Илья обалдел. Он не знал, что случилось, из-за чего отравилась Луша. Он даже совсем не подумал об этом. Он думал только о том, что ей угрожает опасность, что ей очень плохо, если она решилась расстаться с жизнью. Он думал, даже, вернее, бездумно ждал, что Луша откроет ему сама причину, — и он ее успокоит, расскажет, как любит ее и что любви его, такой просторной и сильной, ей хватит, чтобы забыть все обиды и горе, и вдруг эта старая женщина обвиняет его самого.
— Как так, сестрица?! Да что вы?! А я-то при чем тут?.. Да я ведь ее никогда и ничем не обидел! — просто душно воскликнул Илья. — Мы на линии были. Я с ней не видался уж с самого Нового года…
— Вот то-то, что с Нового года! — с укором сказала ему фельдшерица и посмотрела сердито и строго. — А надо бы было почаще! И писем небось ведь не слал?
— Не слал, — виновато признался Илья, сам в глубине уже где-то поверив тому, что мог быть причиной отчаяния Луши.
— Ну как же так можно! — упрекнула его старушка. — Коли любишь, так думать об барышне надо. А то вот уехал и думать совсем позабыл, а она наплела себе тут, что другую завёл, безобразник!
— Да я никого не завёл, что вы, право…
— Я-то вижу, что плачешь, и верю, а ей почем знать!.. Ну, ты сядь, посиди, я у доктора справлюсь, как быть. К ней ведь столько сегодня ходило — и братья, и мать, и подружки… А ты что же, только приехал?
— Вот только переоделся, ей-богу! — воскликнул Илья в простодушном раскаянии за свое мнимое невнимание к Луше.
— Ну ладно, садись уж, садись, посиди, я спрошу. Время-то вышло уж для гостей, да дежурный сегодня хороший.
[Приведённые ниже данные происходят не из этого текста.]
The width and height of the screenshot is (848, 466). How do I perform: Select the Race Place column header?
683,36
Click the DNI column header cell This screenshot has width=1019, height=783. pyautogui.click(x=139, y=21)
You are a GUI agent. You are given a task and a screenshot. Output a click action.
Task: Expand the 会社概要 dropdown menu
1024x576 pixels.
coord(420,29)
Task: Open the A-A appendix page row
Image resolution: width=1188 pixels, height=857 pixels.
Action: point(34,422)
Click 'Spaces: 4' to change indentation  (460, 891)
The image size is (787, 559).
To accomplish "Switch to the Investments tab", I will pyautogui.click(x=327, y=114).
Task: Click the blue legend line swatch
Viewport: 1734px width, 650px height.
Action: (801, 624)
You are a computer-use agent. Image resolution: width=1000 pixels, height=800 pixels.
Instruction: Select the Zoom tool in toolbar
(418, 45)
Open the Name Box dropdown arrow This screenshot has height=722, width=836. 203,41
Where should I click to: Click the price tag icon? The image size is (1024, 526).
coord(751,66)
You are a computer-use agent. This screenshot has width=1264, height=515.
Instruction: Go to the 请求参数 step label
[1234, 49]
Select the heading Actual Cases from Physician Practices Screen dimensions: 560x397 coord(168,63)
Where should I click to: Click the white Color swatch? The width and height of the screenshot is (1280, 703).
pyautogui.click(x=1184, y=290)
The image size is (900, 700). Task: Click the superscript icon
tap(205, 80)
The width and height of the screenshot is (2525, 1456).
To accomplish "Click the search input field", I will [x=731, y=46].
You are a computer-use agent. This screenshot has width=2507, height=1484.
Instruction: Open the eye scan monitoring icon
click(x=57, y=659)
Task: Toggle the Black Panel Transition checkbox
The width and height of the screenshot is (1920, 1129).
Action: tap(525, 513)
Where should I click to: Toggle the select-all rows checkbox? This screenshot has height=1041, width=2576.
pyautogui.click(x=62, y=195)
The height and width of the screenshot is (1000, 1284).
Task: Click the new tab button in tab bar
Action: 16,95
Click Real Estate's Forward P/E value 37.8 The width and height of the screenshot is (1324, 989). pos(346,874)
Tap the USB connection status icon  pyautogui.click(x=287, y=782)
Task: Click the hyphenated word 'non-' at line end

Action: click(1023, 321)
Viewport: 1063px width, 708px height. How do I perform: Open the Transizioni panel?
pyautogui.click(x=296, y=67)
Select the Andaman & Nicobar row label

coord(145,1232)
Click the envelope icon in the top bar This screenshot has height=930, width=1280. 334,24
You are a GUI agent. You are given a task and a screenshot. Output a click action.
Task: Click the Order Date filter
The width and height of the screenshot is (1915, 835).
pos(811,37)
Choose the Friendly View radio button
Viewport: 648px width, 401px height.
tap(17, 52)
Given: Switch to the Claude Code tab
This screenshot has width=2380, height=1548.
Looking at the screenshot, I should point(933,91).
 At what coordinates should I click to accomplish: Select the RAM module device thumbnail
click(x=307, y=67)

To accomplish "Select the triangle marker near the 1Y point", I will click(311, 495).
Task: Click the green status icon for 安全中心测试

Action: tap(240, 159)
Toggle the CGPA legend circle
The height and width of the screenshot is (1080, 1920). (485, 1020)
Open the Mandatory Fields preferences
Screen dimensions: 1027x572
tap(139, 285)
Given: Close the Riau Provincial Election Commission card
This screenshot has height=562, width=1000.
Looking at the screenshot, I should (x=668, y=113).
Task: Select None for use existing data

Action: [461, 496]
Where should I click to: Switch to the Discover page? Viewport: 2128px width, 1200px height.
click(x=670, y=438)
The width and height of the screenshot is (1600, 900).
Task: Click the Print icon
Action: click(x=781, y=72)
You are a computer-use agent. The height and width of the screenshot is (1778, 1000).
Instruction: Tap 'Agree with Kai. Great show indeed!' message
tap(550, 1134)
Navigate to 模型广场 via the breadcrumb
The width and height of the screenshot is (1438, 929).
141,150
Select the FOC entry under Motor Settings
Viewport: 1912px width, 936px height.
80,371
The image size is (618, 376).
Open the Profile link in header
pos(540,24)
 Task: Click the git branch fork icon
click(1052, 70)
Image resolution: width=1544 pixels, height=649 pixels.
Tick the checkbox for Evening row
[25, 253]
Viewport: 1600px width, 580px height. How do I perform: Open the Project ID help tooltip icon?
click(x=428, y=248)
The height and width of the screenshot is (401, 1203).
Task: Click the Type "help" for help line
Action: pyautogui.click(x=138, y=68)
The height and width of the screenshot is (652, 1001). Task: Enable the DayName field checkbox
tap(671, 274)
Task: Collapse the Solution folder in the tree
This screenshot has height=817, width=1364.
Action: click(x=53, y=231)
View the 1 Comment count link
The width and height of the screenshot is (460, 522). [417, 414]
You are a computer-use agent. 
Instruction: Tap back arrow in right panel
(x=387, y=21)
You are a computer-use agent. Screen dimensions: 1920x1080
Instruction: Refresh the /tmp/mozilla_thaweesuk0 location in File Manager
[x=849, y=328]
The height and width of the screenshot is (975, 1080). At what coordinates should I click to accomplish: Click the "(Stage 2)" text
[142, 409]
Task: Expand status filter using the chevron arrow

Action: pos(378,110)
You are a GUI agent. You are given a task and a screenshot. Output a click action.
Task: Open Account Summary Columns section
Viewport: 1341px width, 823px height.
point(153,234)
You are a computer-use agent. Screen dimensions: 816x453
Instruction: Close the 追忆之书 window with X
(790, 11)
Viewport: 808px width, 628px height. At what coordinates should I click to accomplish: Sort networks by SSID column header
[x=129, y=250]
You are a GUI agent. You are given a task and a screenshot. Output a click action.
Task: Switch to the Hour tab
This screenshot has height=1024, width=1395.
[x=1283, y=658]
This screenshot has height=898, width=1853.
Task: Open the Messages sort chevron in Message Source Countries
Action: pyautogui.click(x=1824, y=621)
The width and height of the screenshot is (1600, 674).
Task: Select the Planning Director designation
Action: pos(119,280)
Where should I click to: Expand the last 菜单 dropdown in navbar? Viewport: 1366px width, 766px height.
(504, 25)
Окажу — может, пустит…
«Хороший» дежурный доктор, узнав от старушки о том, что приехал виновник Лушина горя, сказал, что можно минут на десять впустить его, тем более что Луша лежала в отдельной крохотной комнатке, куда ее поместили, чтобы не тревожить больных, когда привезли ее в судорогах, да так и оставили там на все время по ходатайству пристава, который назвался ее родственником, но сам не решился зайти в палату, предполагая, что Луша может чем-то скомпрометировать и его…
В накинутом на плечи белом больничном халате Илья вошел в сумерках, при тускло брезжущем свете маленькой лампочки. Луше уже сказали имя запоздалого гостя, и она ждала его молча, закрыв глаза. Она устала от посещений, от разговоров, от горячих чужих уверений, от слез своей матери, Наташи и Любы. Она почувствовала себя окруженной со всех сторон доверием и какой-то светлой, горячей любовью. К тому же Люба уже нашептала ей столько хорошего, радостного про Илью, что ей, возвратившейся от отчаяния и желания смерти к жизни, он казался теперь заранее самым близким и дорогим человеком.
Когда кучка слободских ребятишек бежала за нею по улице и с жестокой непримиримостью кричала ей бранные, оскорбительные слова, ей казалось, что среди этих ребяческих возгласов слышится и голос Ильи.
— Полиция! Фью! — кричали ребята, завидев её возвращающейся из гимназии.